Es sind zum Nachdenken anregende Stimmen wie diese, die das Festival so anziehend und zugleich erfolgreich machen. Inspirierende Bestseller-Autor/inn/en wie Felix Mitterer, Nina Ruge, Georg Fraberger, Melanie Wolfers, Sebastian Viellechner und Wilhelm Schmid beleuchteten mal philosophisch, mal literarisch, mal inmitten der Natur, mal genussvoll oder ganz pragmatisch den überstrapazierten Begriff „Glück“.

Mehrere Redner schlugen in ihren Ausführungen die Brücke zur „Selbstfreundschaft“ als Kontrapunkt zur „Selbstliebe“. Wie jede Freundschaft kann auch jene zu sich selbst, mal Höhen und mal Tiefen haben. „Alles ist gut.“ Mit diesen Worten schloss die für genau ebendiese Worte bekannte ZDF-Moderatorin und Buchautorin Nina Ruge den Dialog.Abend am ersten Veranstaltungstag. Im Dialog mit der Ordensfrau Melanie Wolfers und dem Psychologen Georg Fraberger kam es zum höchst spannenden Austausch dreier komplett unterschiedlicher Charismen und ihrer Zugangsweise zu einem (von Glück) erfüllten Leben.

Ein Höhepunkt der bereits weit über die Tiroler Landesgrenzen hinaus geschätzten glück.tage war zweifelsfrei der Dialog-Abend zwischen dem großen Dramatiker, Schauspieler und Autor Felix Mitterer mit Freund und Regisseur Markus Plattner im Festspielhaus Erl. Wie so oft verlieh er auch in diesem Rahmen den Unglücklichen und sozialen Außenseitern eine Stimme und zeigte, dass man seinen Lebenslauf auch in die eigene Hand nehmen kann.
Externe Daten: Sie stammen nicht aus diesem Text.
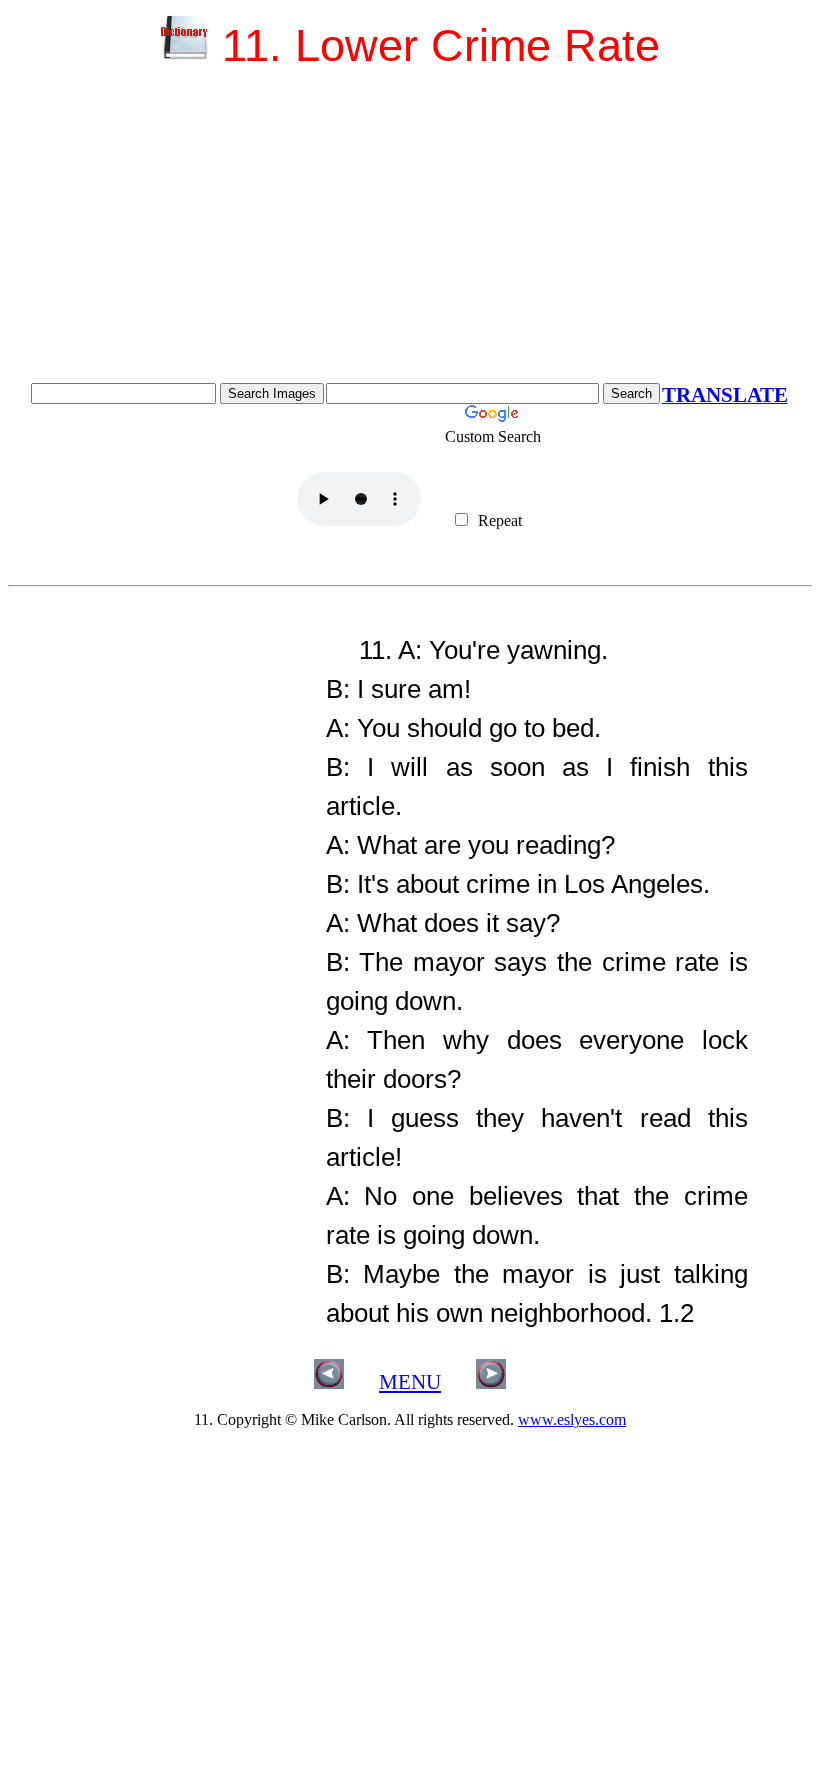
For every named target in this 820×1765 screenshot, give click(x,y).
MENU (410, 1382)
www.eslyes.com (572, 1419)
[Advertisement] (410, 233)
Die musikalische Begleitung durch Siggi und Juliana Haider und Maria Ma bestach vor allem durch den außergewöhnlichen Instrumentalmix von Hackbrett, Saxophon und Ziehharmonika.

Dass die vielen Programmpunkte sowie Veranstaltungsorte der glück.tage außergewöhnlich gut besucht waren, freute die Gastgeber (Tourismusverband Kufsteinerland), naturgemäß sehr: „Es ist ganz zweifelsfrei gelungen, ein warmherziges Festival für Zukunfts-Optimisten und kritische Geister zu installieren, das gut in unsere Region passt und ihr zusätzliches Profil verleiht!“, sagt Kufsteins TVB-Oberhaupt Johann Mauracher. Die rund 1.600 Besucher stammten aus den unterschiedlichsten Ecken und das nicht nur örtlich gesehen. Ein weiterer Hinweis darauf, dass das Glück nun mal alle betrifft.